____ Source text

Agora

(Part I. Part II in progress…)

Agora won several Goya Awards for production (set, costume, cinematography, special effects, etc) and its screenplay. The film has received mixed reviews in the United States. Roger Ebert wrote in the Sun-Times,

This is a movie about ideas, a drama based on the ancient war between science and superstition. At its center is a woman who in the fourth century A.D. was a scientist, mathematician, philosopher, astronomer and teacher, respected in Egypt, although women were not expected to be any of those things.

while V.A. Musetto complained in the NY Post,

The story revolves around Hypatia (Rachel Weisz), a real-life philosopher whose proclamations about the sun being the center of the universe ran counter to religious beliefs of the time.

There are a few exciting battle sequences and the sets are lavish, but mostly the film meanders aimlessly for more than two hours.

________

■ Requirements:
a – Reproduce the passage on the film Agora, starting at "(Part I. Part" and ending at "of the time.".
b – Carry on the passage on the film Agora, picking up after its last sentence.

____ Raw data

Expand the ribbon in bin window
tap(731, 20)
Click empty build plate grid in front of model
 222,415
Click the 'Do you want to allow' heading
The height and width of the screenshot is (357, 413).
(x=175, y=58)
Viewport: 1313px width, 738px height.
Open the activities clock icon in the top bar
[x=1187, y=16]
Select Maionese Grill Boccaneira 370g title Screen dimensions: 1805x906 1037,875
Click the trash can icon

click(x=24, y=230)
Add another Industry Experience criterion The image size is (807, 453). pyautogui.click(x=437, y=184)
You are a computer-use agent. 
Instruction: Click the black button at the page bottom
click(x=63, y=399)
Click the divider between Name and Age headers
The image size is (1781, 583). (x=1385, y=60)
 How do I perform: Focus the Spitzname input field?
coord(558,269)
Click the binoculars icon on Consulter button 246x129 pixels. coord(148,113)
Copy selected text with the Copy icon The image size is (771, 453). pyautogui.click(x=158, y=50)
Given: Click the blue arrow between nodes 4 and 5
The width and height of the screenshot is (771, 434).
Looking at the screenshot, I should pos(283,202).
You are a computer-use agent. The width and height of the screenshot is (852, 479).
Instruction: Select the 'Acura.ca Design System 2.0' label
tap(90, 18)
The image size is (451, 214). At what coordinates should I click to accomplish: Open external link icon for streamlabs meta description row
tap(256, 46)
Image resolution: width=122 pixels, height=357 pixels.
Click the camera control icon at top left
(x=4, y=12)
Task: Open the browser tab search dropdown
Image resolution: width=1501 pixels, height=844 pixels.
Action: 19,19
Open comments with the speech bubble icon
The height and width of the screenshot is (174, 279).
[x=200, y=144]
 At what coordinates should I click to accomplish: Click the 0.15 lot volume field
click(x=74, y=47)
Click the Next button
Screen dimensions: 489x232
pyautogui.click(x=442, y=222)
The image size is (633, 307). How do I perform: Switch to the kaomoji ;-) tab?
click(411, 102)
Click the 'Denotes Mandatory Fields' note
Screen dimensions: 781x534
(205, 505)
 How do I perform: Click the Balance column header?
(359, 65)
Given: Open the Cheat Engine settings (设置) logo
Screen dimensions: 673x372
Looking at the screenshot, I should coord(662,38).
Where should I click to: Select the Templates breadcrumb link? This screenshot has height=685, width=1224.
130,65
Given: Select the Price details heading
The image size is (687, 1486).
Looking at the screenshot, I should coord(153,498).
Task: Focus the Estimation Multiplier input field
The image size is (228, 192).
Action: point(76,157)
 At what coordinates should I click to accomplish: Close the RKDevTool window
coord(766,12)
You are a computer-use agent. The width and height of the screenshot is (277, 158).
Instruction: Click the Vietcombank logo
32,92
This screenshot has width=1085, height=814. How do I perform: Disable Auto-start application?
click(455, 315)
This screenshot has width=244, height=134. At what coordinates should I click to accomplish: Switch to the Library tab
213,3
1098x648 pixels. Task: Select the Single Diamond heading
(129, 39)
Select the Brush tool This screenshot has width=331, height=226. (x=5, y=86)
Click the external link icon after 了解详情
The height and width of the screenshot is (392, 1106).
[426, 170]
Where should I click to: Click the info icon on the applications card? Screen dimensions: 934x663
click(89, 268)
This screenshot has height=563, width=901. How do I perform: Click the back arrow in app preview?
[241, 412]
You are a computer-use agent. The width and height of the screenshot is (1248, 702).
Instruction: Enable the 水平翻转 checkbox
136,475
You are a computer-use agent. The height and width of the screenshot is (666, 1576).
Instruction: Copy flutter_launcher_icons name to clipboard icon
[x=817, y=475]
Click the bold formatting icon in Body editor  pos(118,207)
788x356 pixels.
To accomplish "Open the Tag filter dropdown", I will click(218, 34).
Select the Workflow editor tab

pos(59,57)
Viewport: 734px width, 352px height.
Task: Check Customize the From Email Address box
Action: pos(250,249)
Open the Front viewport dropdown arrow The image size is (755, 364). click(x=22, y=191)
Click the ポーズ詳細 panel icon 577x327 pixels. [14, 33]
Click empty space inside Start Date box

________

■ Answers to the tasks:
a –
(Part I. Part II in progress…)

Agora won several Goya Awards for production (set, costume, cinematography, special effects, etc) and its screenplay. The film has received mixed reviews in the United States. Roger Ebert wrote in the Sun-Times,

This is a movie about ideas, a drama based on the ancient war between science and superstition. At its center is a woman who in the fourth century A.D. was a scientist, mathematician, philosopher, astronomer and teacher, respected in Egypt, although women were not expected to be any of those things.

while V.A. Musetto complained in the NY Post,

The story revolves around Hypatia (Rachel Weisz), a real-life philosopher whose proclamations about the sun being the center of the universe ran counter to religious beliefs of the time.

b –
Then Patrick Goldstein interviewed the director for the Los Angeles Times during Cannes,

At several points during the film, he takes us swooping up and away from Alexandria, allowing the audience to see the world from high above, as if watching from the cockpit of a satellite orbiting the Earth. I asked him why he chose that perspective. “For me, this wasn’t just the story of a woman, but the story of a city — and a civilization, and a planet — so I wanted to find a way visually to capture that. When you see things from a distance, you can see how relative things are. The ideas that so inflame people up close, that feel so scary and menacing, they look very different when you see them from a different perspective.”

The words “center,” “revolve,” “meander aimlessly,” “perspective,” “relative,” as well as other astronomical vocabulary pepper the reviews with various denigrating puns or praises, depending on the critic’s general assumptions concerning film aesthetics. I find it amusing that the reviewers – much like the besieged students in my favorite scene – come close to discovering a correct interpretation of the film’s message, but ultimately fall back on preconceived, fallacious notions.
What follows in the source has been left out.